В то время я не умела плавать, так что когда мое тело погрузилось в море после падения, я решила, что захлебнусь. Однако вода сама вытолкнула меня наружу, на воздух, так что я набрала его полные легкие, а мои ноги и руки машинально сделали всё возможное, чтобы оставаться на плаву. Оружие весило прилично, одежда душила, красная шляпа плыла рядом, а еще чуть дальше — стол капитана ножками вверх, спокойно перекатываясь по волнам.
Доротея закричала, пытаясь на что-то мне указать, но на таком расстоянии, в шуме сражения и постоянно судорожно барахтаясь на воде, я не в состоянии была ее понять. Мне показалось, что чья-то рука схватила ее за волосы и оттащила внутрь каюты. Таким образом, тетушка не прыгнула, и я, в отчаянии взмахивая руками, время от времени погружаясь и нахлебавшись воды, каким-то чудом добралась до деревянного стола.
Течение отнесло меня от обоих кораблей довольно быстро, хотя и не настолько, чтобы я не успела заметить черный дым, поднявшийся в небо, когда пираты подожгли наше судно. Эта грустная картина долго не продлилась. Вскоре я качалась на волнах в пустом океане, такая одинокая, какой не была никогда в жизни, вцепившись в стол и погрузившись в угрожающее молчание. Слезы покатились по моим щекам.

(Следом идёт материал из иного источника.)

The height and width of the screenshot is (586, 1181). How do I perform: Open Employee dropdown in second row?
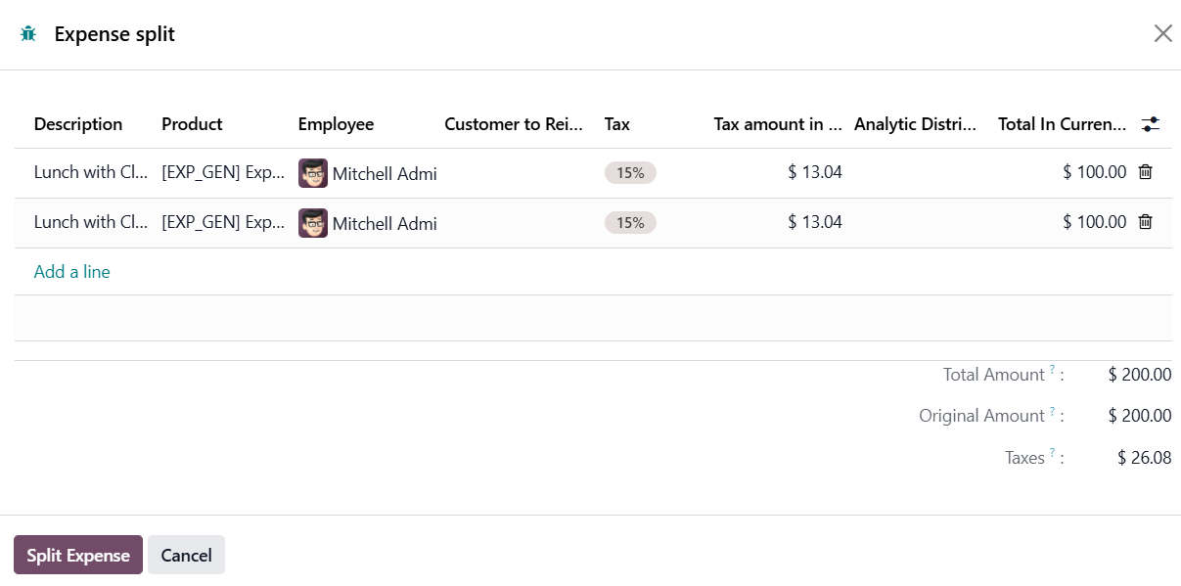pos(384,223)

К счастью, мне удалось подобрать красную шляпу, иначе немилосердное солнце этих широт вскоре прожгло бы мне голову насквозь. Я также помнила, что эти воды кишат морскими животными огромных размеров, которые любили подплывать к бортам корабля, так что, изо всех сил пытаясь не перевернуть свое жалкое суденышко о четырех ножках, я взобралась на него и свернулась калачиком.
В таком положении я провела три дня и три ночи, волны и течения тащили меня неизвестно куда. Горло горело от жажды, глаза болели, сожженные солью и солнечными бликами. Губы кровоточили и покрылись струпьями. Временами я засыпала, а иногда меня охватывало отчаяние, и я даже спрашивала себя, не стоит ли вознести одну из тех молитв, которым тетушка Доротея тайком обучила нас с Мартином, когда мы были детьми. Но я сопротивлялась этому, ибо не хотела таким путем оскорбить память отца, который ненавидел подобное. Сегодня я горжусь своей твердостью, тем, что бросила вызов страху и приготовилась умереть, как меня учили: в мире и спокойствии, без ханжества.
И тогда, пока я была погружена в ночную дремоту, полную кошмаров, стол мягко на что-то натолкнулся и повернулся вокруг собственной оси. Я тут же вздрогнула. Стояла ночь, но лунного света было достаточно, чтобы кое-что различить. На фоне неба возвышался огромный черный силуэт, и я услышала, как волны разбиваются о берег. Земля! Я попыталась осторожно соскользнуть в воду, приготовившись подтолкнуть мое транспортное средство к этой громаде, но тут выяснилось, что до дна не больше ладони. Я удивленно встала и пошлепала к берегу. Это был пляж из тончайшего песка, белого как снег. Я вытащила свою импровизированную лодку на берег и рухнула, скорее мертвая, чем живая, от усталости трех дней неизвестности, страхов и бодрствования.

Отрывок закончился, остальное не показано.